Monday, March 28, 2011

The Man Without Qualities: Or, Another Thing I’m Forcing Myself to Do


This is the second volume.
Buy this after you buy the first

I’m not sure where I’ve developed this compulsion to finish media that I clearly have no interest in, but along with Dragon Age: Origins, I’ve also been trudging my way through Robert Musil’s gargantuan The Man Without Qualities, a two volume novel that comes in at a minimum of 1,100 pages and a maximum of 1,700 pages (there’s an appendix of chapters and ephemera that wasn’t published during Musil’s lifetime. It’s part of my two volume set, but they way things are going, I’m not sure if I’m going to engage in the bonus material). It’s really strange when I consider that during school, when I was actually required to read things, I often wouldn’t. It probably has a lot to do with the fact that, though I can bullshit my way through an essay, I can’t really bullshit myself.

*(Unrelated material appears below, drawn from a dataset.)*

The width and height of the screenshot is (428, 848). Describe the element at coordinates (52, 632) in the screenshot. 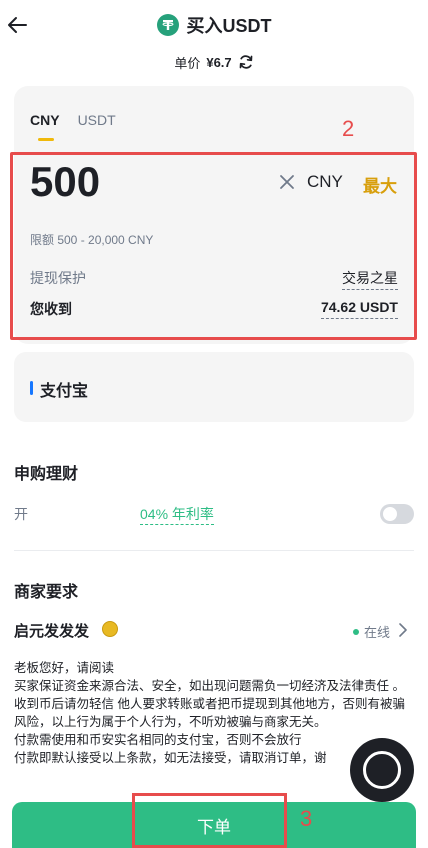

Well, no, that’s not entirely true, is it? I can very easily bullshit myself, but I usual reserve the effort of doing so for much grander things. I’m in big trouble if I start using my powers of self-delusion for minutiae like finishing an early 20th century Austrian novel.

Plus, I wouldn’t really get much out of reading the Cliffnotes (if such a thing exists) for this book. The plot, as it is, doesn’t really amount to too much. Granted I haven’t finished the book, but I am over 800 pages into it, and I can pretty safely assume that this isn’t really a plot driven work. Rather, it’s one of those philosophically driven things: much more concerned with themes and thoughts and possibly characters. It seems to be scraping quite desperately at a concern for the intersection of mysticism and religion on the one end and science and technology on the other. So the main character is a mathematician, though that’s really only dealt with in the abstract rather than passages detailing his efforts to… do whatever mathematicians do. Actually, he doesn’t really seem to do much, which may be sort of the point. It’s like a much more verbose version of Camus’ The Stranger, except no one gets killed.

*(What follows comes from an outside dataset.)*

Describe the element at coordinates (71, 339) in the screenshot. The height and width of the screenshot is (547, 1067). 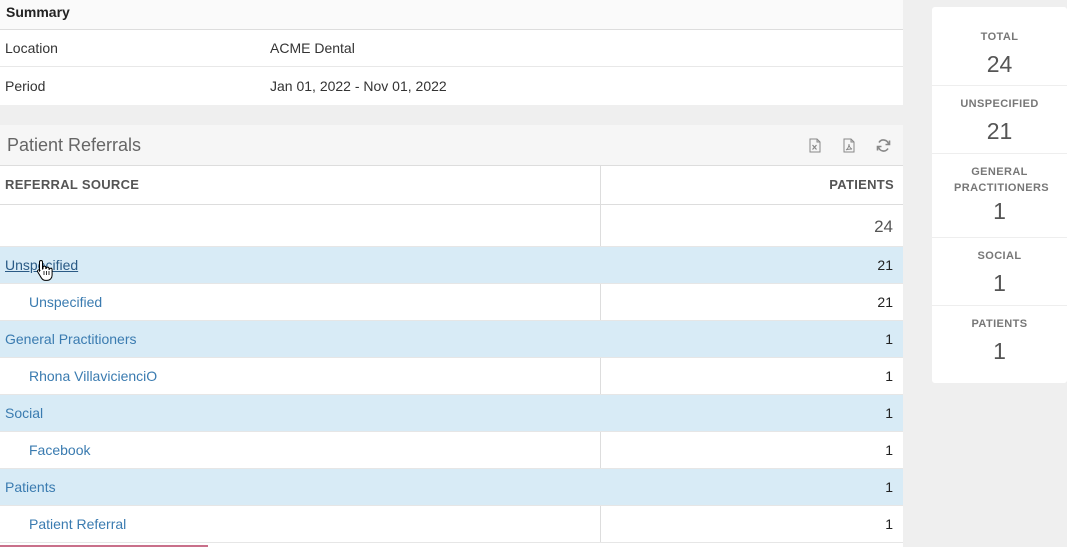
I see `referral-source-link: General Practitioners` at that location.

I’m into the second volume of the book and my progression has slowed to an absolute crawl. I was never really into the novel, as you can probably tell, but I made the mistake of taking a break between the first and second volume and now I just don’t care. My plan, when I finished the first volume, was to read Thomas Mann’s “Death in Venice,” a novella that I discovered I had a copy of after totally forgetting I purchased it. But before I could finish that, I went to the public library, got myself a library card and checked out Atlas Shrugged for four weeks. I’m not going to get into why (as I’ve touched on it in a post from one of my other blogs), but taking a breaking up one exhausting work with another didn’t really help. Now, whenever I plop down on the couch to read, I get a few sentences in and fall right to sleep. This book takes dedication, and probably a less horizontal position.

Unlike Dragon Age, I feel obligated to read this book less out of a monetary commitment, and more out of misplaced anticipation. I forgot where I first heard about The Man Without Qualities, but I picked up a copy from the University Library a while ago, started it, seemed to enjoy it, but then got distracted pretending to read things that I was supposed to for school. So, when I noticed that someone had maddeningly donated the second volume to the library that I worked at, and that we weren’t going to add it, I bought it anticipating that I would someday find the first volume used to complete the set at a reasonable price. That was, like, two years ago. Every time I went into a used book store, I looked for the first volume to no-avail. It became rather ridiculous: here I had the enormous second volume of a work that I couldn’t even start. Sure I’ve got plenty of books on my bookshelf that I’ve never read, but I’ve made the decision not to start them. Not so with this. I couldn’t start it.
  
This is the first volume.
Don't buy this.
For two years, I looked at that second volume with mounting frustration. Finally, when I got a gift card for Barnes & Noble this past Christmas I decided, fuck it I’m going to buy the first volume. Incidentally, though the second volume cost me one dollar, the first volume cost me over 20. Thank god, I can finally get this Musil monkey off my bookshelf. Unfortunately, it didn’t really take me that long to realize that I really wasn’t enjoying the book that much. Sure there’s some biting satire and whatnot, but it’s just… really long… and really boring. But now that I’m invested I can’t bring myself to just abandon all my efforts and anticipation. After all, I bought it (okay, it has a little to do with a monetary commitment) and damnit I’m going to finish it. Then I’m going to keep it on my shelf and think, man, that was a monumental waste of time.